[Required action] Please restate, exactly as they appear, only the lines from the one that contains "The height and" to the final line of the entries, with no pictures.

++++++++

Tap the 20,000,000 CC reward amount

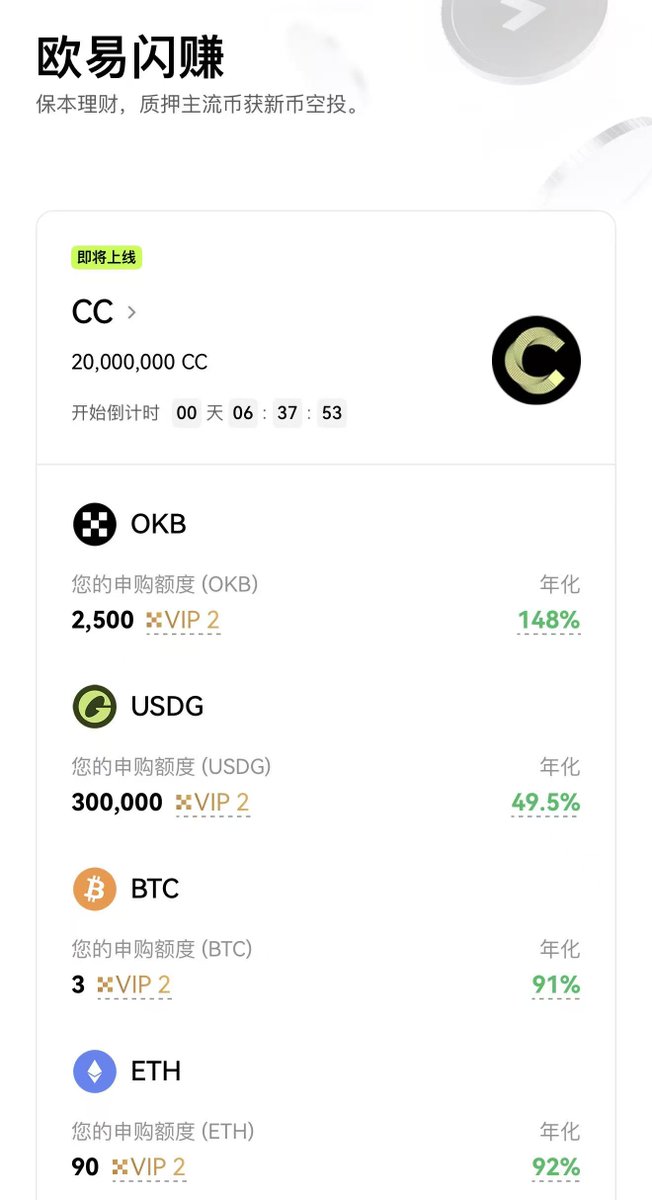click(x=140, y=362)
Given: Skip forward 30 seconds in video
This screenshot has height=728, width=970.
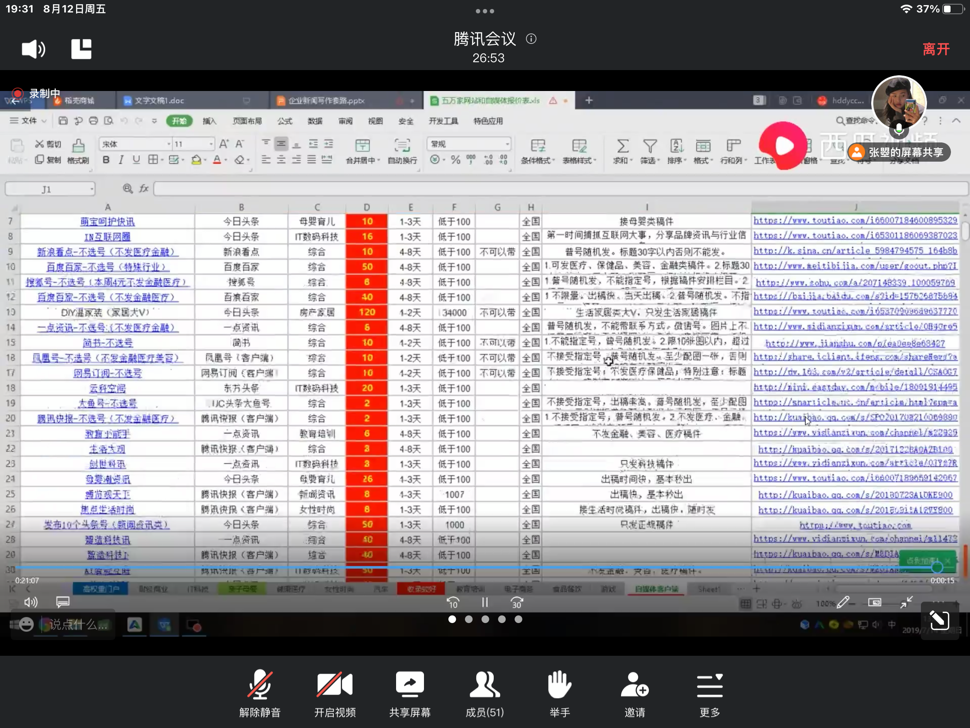Looking at the screenshot, I should [x=516, y=603].
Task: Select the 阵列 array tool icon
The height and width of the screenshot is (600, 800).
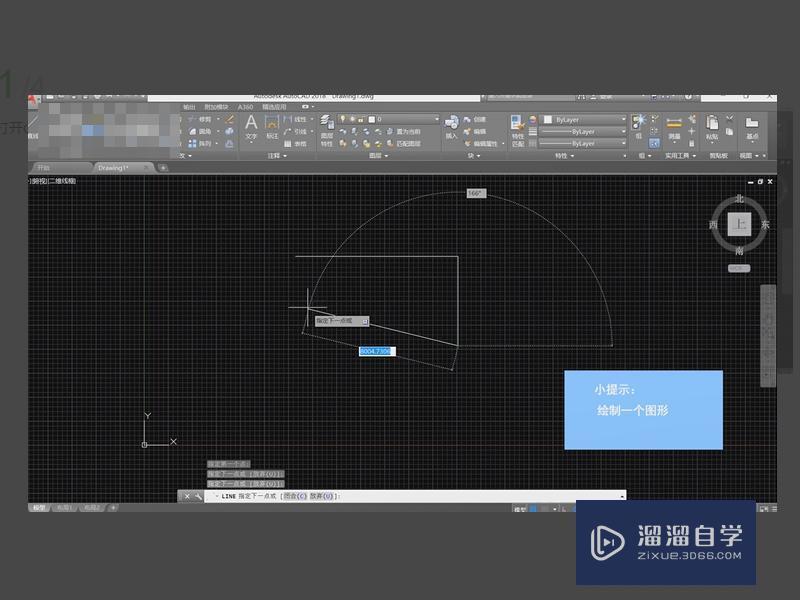Action: [x=193, y=144]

++++++++

[Solved exercise]
The height and width of the screenshot is (600, 800).
Action: [x=193, y=144]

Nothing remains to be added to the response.